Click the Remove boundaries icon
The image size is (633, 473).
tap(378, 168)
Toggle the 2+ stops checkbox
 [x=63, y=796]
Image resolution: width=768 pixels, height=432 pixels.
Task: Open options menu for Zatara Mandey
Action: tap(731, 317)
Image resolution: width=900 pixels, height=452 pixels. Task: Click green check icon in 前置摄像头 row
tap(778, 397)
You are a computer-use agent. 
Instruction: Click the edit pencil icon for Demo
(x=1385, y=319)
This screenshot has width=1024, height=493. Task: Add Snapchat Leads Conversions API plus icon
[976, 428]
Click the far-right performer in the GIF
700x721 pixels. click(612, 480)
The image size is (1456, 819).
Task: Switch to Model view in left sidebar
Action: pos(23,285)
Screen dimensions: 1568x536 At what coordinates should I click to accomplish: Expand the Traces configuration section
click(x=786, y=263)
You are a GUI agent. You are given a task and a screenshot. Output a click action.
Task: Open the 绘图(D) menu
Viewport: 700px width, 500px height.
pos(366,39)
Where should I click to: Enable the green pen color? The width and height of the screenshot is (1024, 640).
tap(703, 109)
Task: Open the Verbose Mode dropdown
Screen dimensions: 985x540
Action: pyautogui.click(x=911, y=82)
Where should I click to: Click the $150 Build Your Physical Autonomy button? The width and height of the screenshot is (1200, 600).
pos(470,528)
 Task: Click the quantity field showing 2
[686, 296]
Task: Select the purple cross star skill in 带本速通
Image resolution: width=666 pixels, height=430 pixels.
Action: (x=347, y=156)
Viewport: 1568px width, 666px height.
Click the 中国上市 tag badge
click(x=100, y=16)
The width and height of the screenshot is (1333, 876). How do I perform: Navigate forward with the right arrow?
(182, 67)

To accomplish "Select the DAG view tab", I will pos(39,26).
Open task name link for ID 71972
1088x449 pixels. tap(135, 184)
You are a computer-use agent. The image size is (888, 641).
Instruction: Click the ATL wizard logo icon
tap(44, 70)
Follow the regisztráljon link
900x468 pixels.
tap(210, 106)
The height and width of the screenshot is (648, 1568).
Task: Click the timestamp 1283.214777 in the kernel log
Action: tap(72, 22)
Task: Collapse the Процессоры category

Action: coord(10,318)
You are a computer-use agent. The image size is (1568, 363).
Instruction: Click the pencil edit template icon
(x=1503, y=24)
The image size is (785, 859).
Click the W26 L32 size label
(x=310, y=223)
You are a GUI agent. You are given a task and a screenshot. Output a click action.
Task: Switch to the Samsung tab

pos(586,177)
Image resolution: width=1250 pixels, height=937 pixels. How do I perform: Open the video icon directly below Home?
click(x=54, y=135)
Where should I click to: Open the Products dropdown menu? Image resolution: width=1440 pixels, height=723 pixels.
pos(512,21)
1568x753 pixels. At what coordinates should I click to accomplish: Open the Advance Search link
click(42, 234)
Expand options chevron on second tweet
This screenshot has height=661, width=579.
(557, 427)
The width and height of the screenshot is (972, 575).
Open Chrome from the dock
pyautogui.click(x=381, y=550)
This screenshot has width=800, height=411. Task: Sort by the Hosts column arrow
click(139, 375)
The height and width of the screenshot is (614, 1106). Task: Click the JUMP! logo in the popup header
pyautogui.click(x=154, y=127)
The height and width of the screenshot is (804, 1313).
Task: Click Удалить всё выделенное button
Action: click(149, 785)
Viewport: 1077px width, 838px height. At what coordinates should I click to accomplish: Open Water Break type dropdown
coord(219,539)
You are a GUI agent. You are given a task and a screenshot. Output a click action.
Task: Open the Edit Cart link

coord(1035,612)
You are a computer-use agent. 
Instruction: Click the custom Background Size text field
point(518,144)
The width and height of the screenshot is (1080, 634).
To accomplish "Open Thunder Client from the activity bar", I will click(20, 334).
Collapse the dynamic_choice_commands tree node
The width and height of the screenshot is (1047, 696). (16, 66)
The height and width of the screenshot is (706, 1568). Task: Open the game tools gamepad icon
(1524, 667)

══════════════════════════════

▶ _TO DO_
Reproduce the records word for word.

▶ _WRITTEN REPLY_
Click the Remove boundaries icon
The image size is (633, 473).
tap(378, 168)
Toggle the 2+ stops checkbox
 [x=63, y=796]
Image resolution: width=768 pixels, height=432 pixels.
Task: Open options menu for Zatara Mandey
Action: tap(731, 317)
Image resolution: width=900 pixels, height=452 pixels. Task: Click green check icon in 前置摄像头 row
tap(778, 397)
You are a computer-use agent. 
Instruction: Click the edit pencil icon for Demo
(x=1385, y=319)
This screenshot has width=1024, height=493. Task: Add Snapchat Leads Conversions API plus icon
[976, 428]
Click the far-right performer in the GIF
700x721 pixels. click(612, 480)
The image size is (1456, 819).
Task: Switch to Model view in left sidebar
Action: pos(23,285)
Screen dimensions: 1568x536 At what coordinates should I click to accomplish: Expand the Traces configuration section
click(x=786, y=263)
You are a GUI agent. You are given a task and a screenshot. Output a click action.
Task: Open the 绘图(D) menu
Viewport: 700px width, 500px height.
pos(366,39)
Where should I click to: Enable the green pen color? The width and height of the screenshot is (1024, 640).
tap(703, 109)
Task: Open the Verbose Mode dropdown
Screen dimensions: 985x540
Action: pyautogui.click(x=911, y=82)
Where should I click to: Click the $150 Build Your Physical Autonomy button? The width and height of the screenshot is (1200, 600).
pos(470,528)
 Task: Click the quantity field showing 2
[686, 296]
Task: Select the purple cross star skill in 带本速通
Image resolution: width=666 pixels, height=430 pixels.
Action: (x=347, y=156)
Viewport: 1568px width, 666px height.
Click the 中国上市 tag badge
click(x=100, y=16)
The width and height of the screenshot is (1333, 876). How do I perform: Navigate forward with the right arrow?
(182, 67)

To accomplish "Select the DAG view tab", I will pos(39,26).
Open task name link for ID 71972
1088x449 pixels. tap(135, 184)
You are a computer-use agent. The image size is (888, 641).
Instruction: Click the ATL wizard logo icon
tap(44, 70)
Follow the regisztráljon link
900x468 pixels.
tap(210, 106)
The height and width of the screenshot is (648, 1568).
Task: Click the timestamp 1283.214777 in the kernel log
Action: tap(72, 22)
Task: Collapse the Процессоры category

Action: coord(10,318)
You are a computer-use agent. The image size is (1568, 363).
Instruction: Click the pencil edit template icon
(x=1503, y=24)
The image size is (785, 859).
Click the W26 L32 size label
(x=310, y=223)
You are a GUI agent. You are given a task and a screenshot. Output a click action.
Task: Switch to the Samsung tab

pos(586,177)
Image resolution: width=1250 pixels, height=937 pixels. How do I perform: Open the video icon directly below Home?
click(x=54, y=135)
Where should I click to: Open the Products dropdown menu? Image resolution: width=1440 pixels, height=723 pixels.
pos(512,21)
1568x753 pixels. At what coordinates should I click to accomplish: Open the Advance Search link
click(42, 234)
Expand options chevron on second tweet
This screenshot has height=661, width=579.
(557, 427)
The width and height of the screenshot is (972, 575).
Open Chrome from the dock
pyautogui.click(x=381, y=550)
This screenshot has width=800, height=411. Task: Sort by the Hosts column arrow
click(139, 375)
The height and width of the screenshot is (614, 1106). Task: Click the JUMP! logo in the popup header
pyautogui.click(x=154, y=127)
The height and width of the screenshot is (804, 1313).
Task: Click Удалить всё выделенное button
Action: click(149, 785)
Viewport: 1077px width, 838px height. At what coordinates should I click to accomplish: Open Water Break type dropdown
coord(219,539)
You are a GUI agent. You are given a task and a screenshot. Output a click action.
Task: Open the Edit Cart link

coord(1035,612)
You are a computer-use agent. 
Instruction: Click the custom Background Size text field
point(518,144)
The width and height of the screenshot is (1080, 634).
To accomplish "Open Thunder Client from the activity bar", I will click(20, 334).
Collapse the dynamic_choice_commands tree node
The width and height of the screenshot is (1047, 696). (16, 66)
The height and width of the screenshot is (706, 1568). Task: Open the game tools gamepad icon
(1524, 667)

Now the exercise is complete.